Si parla quindi di “rilancio dell’Università” con regole di equità, opportunità e qualità. Anche qui principi sacrosanti, ma che potrebbe dire chiunque se non si declina almeno un esempio. Segue un paragrafo sulla mobilità degli studenti e lo status con diritti chiari. Questo è sicuramente necessario, ma è un quadro che si scontra con il federalismo (pensiamo alla sanità) e con il concetto “rigido” di “residenza” che si ha in Italia.

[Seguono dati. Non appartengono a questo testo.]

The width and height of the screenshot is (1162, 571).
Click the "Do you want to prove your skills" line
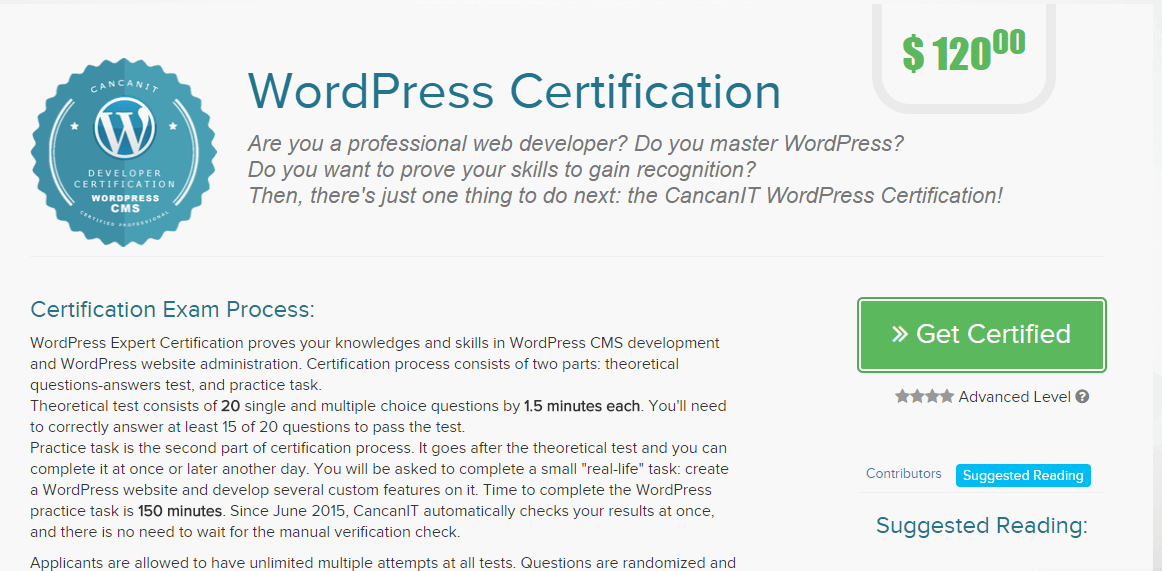pos(501,169)
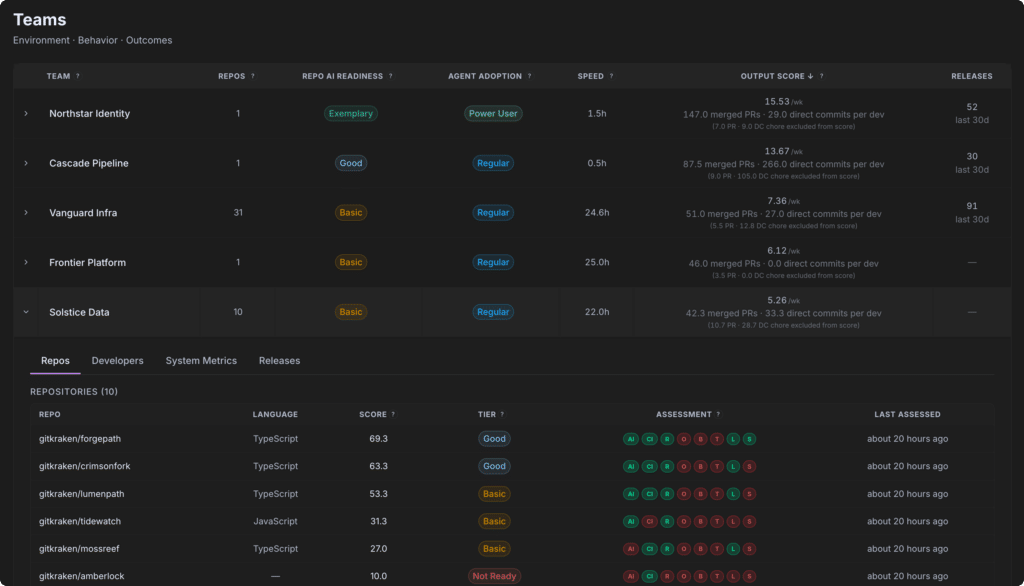Collapse the Solstice Data team row
Viewport: 1024px width, 586px height.
point(26,312)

Si conclude con 10000 borse di studio da 10000 euro (che suona più come uno slogan) da attribuire ai meritevoli e non si capisce come questo sia in contraddizione con i principi della legge di riforma Gelmini. Questa legge ha molti spazi per definirne la sua applicazione che sono delegati a decreti ministeriali. Ha prevalso la facile demagogia “no Gelmini no Berlusconi” su un possibile quadro più attuale e incisivo. Da notare come guardando la bozza completa ci siano invece molti punti interessanti che sono estremamente compatibili con lo spirito che pervade la riforma Gelmini, come per esempio quello sul “piano strategico del sistema universitario” che arriva a prevedere Università solo didattiche o solo triennali e Università di ricerca.

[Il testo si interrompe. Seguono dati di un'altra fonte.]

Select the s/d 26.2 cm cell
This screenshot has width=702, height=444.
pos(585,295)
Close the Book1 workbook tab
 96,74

Prima di terminare, bisognerebbe notare come nei dibattiti che annualmente in questo periodo infiammano l’opinione pubblica e gli addetti ai lavori (studenti, ricercatori, politici) ci sia un aspetto che non viene mai considerato: l’esistenza e l’utilità dei centri di ricerca. Questi esistono (CNR, INFN, ENEA, ISPRA) e sono stati delle esperienze di eccellenza nel passato non tanto remoto dell’Italia. Anzi in molti casi lo sono tutt’ora (pensiamo ai laboratori INFN del Gran Sasso di cui tanto si è parlato poco tempo fa).

Vanno sicuramente rilanciati e ripensati, e in questo si spera che avere ministro della Ricerca chi, se pur per poco tempo, è stato presidente del CNR non potrà che aiutare. Sono anche importanti per un’altra questione (e qui bisogna considerare anche i grandi centri di ricerca privati che sono sempre stati marginali in Italia): lo sbocco occupazionale dei dottori di ricerca. Questi ultimi ancora per buona parte dell’opinione pubblica (e temo in parte anche per la classe politica) sono considerati come quelli che un tempo erano gli “assistenti”, ovvero persone che vogliono entrare nel sistema universitario e che sono in coda presso un professore in attesa del proprio turno.

Sono invece, al pari dei loro colleghi del resto del mondo, degli studenti, che devono apprendere a fare ricerca. La potranno poi fare nelle Università, ma ovviamente questo sarà possibile solo per una minoranza. Ma la potranno e la dovranno fare nella società, sia negli enti pubblici sia nei centri privati. Solo così l’investimento per l’innovazione diventa infatti reale nella società, nella cultura diffusa e anche nell’economia.

Per concludere, il breve libretto “L’Italia di domani” ha una certa qualità comunicativa anche se risulta troppo “grossolano” in certi aspetti. Tra l’altro rischia di essere quasi superato, perché sembra essere stato preparato in vista di elezioni post-Berlusconi. Molto più utile e forse saggio alla luce della formazione del governo Monti, il cui Ministro Profumo sicuramente dovrà lavorare per la piena attuazione della legge Gelmini, sarà riprendere a lavorare sul documento completo e trasformarlo da bozza in azioni concrete da proporre al ministro e al parlamento in modo da delineare una linea del PD che sia coerente e fattibile.

Coerente con lo spirito del “ciascuno secondo le sue possibilità e secondo i suoi meriti” che dovrebbe pervadere un partito progressista moderno e al tempo stesso attuabile nella situazione economica e nella reale situazione in cui versano l’Università e la ricerca italiane.